■ Excerpted text ■
▬▬▬▬▬▬

Differential effect of acute persistent insect-specific flavivirus infection on superinfection exclusion of West Nile, Zika and chikungunya viruses in RNAi-competent and -deficient mosquito cells.

Millions of people are annually infected by mosquito-transmitted arboviruses including dengue virus (DENV), West Nile virus (WNV), Zika virus (ZIKV) and chikungunya virus (CHIKV). Insect-specific flaviviruses (ISFs), which only infect mosquitoes and cannot replicate in vertebrates, can offers a potential one health strategy to block the transmission of arboviruses by reducing the mosquito's susceptibility for subsequent arbovirus infections through superinfection exclusion (SIE),. Most SIE studies focus on acute ISF infections in RNAi-deficient C6/36 cells. Because ISFs are known to persistently infect mosquitoes, acute infections in C6/36 cells may not accurately reflect natural interactions between ISFs and arboviruses. To study the underlying mechanisms for SIE, we persistently infected C6/36 and RNAi-competent Aag2 cells with the ISF Binjari virus (BinJV) and a BinJ-ZIKV chimera that contains the ZIKV prME structural genes. SIE of WNV, ZIKV and CHIKV by BinJV was more pronounced in acute than in persistently infected cells and much stronger in acutely infected C6/36 cells compared to Aag2 cells. The viability of RNAi-deficient mosquito cells was severely reduced upon acute ISF infection, which correlated to the observed SIE. However, persistently infected mosquito cells still inhibited subsequent arbovirus replication. Moreover, RNAi-competent Aag2 cells were better protected against ZIKV superinfection when they were pre-infected with BinJ-ZIKV as compared to BinJV. Therefore, acute ISF infections and strong cytopathic effects in RNAi-deficient cells augment SIE, while in persistently infected cells SIE is established through RNAi-dependent and independent mechanisms. This highlight the importance of using more representative models.

▬▬▬▬▬▬

■ Listed entries ■
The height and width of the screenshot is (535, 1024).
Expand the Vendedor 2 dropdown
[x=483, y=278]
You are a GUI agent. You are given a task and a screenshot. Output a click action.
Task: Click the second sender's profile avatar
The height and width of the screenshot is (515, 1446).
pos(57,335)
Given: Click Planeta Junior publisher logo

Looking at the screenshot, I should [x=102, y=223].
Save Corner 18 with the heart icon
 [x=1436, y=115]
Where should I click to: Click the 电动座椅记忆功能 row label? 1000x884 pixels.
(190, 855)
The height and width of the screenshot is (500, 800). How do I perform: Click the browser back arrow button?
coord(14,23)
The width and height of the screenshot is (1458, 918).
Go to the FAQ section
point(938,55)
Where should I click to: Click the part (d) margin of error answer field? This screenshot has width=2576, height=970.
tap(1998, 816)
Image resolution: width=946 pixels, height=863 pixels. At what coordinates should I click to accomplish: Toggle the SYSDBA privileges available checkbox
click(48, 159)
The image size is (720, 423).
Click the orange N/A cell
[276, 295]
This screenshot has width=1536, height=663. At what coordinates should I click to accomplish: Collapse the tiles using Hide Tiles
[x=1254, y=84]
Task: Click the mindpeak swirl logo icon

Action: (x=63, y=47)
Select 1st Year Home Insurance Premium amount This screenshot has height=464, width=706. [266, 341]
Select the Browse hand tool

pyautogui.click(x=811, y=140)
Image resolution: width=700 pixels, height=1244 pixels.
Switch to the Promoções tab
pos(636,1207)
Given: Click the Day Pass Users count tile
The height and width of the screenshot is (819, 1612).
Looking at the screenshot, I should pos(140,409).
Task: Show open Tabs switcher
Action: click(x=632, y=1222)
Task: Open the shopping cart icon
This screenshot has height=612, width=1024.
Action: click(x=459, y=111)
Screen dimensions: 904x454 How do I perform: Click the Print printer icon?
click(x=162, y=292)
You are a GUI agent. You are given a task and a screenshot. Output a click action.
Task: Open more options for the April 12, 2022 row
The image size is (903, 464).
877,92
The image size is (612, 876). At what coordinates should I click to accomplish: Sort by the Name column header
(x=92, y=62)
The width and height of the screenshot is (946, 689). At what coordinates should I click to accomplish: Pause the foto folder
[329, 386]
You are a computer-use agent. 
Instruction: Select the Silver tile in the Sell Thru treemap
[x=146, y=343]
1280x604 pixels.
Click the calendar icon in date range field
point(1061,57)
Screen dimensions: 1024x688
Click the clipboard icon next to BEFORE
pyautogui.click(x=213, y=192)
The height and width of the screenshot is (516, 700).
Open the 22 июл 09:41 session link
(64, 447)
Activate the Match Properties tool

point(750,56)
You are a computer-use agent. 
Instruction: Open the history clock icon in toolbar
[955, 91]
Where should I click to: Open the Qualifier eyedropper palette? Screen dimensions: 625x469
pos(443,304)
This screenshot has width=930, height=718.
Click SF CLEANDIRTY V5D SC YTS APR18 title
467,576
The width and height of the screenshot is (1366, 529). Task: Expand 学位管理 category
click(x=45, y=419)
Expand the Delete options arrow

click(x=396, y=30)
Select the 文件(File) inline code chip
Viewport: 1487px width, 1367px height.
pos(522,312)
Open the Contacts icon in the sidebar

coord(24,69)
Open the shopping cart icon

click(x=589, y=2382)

▬▬▬▬▬▬

■ List of tasks ■
1 > In the abstract, which genes of Zika virus does the BinJ-ZIKV chimera contain?
2 > Reproduce the passage of the abstract starting with "Differential effect of" and going on through "-deficient mosquito cells.", word for word.
The listing is not used for anything here.

■ Expected responses ■
1 > It contains the ZIKV prME structural genes.

2 >
Differential effect of acute persistent insect-specific flavivirus infection on superinfection exclusion of West Nile, Zika and chikungunya viruses in RNAi-competent and -deficient mosquito cells.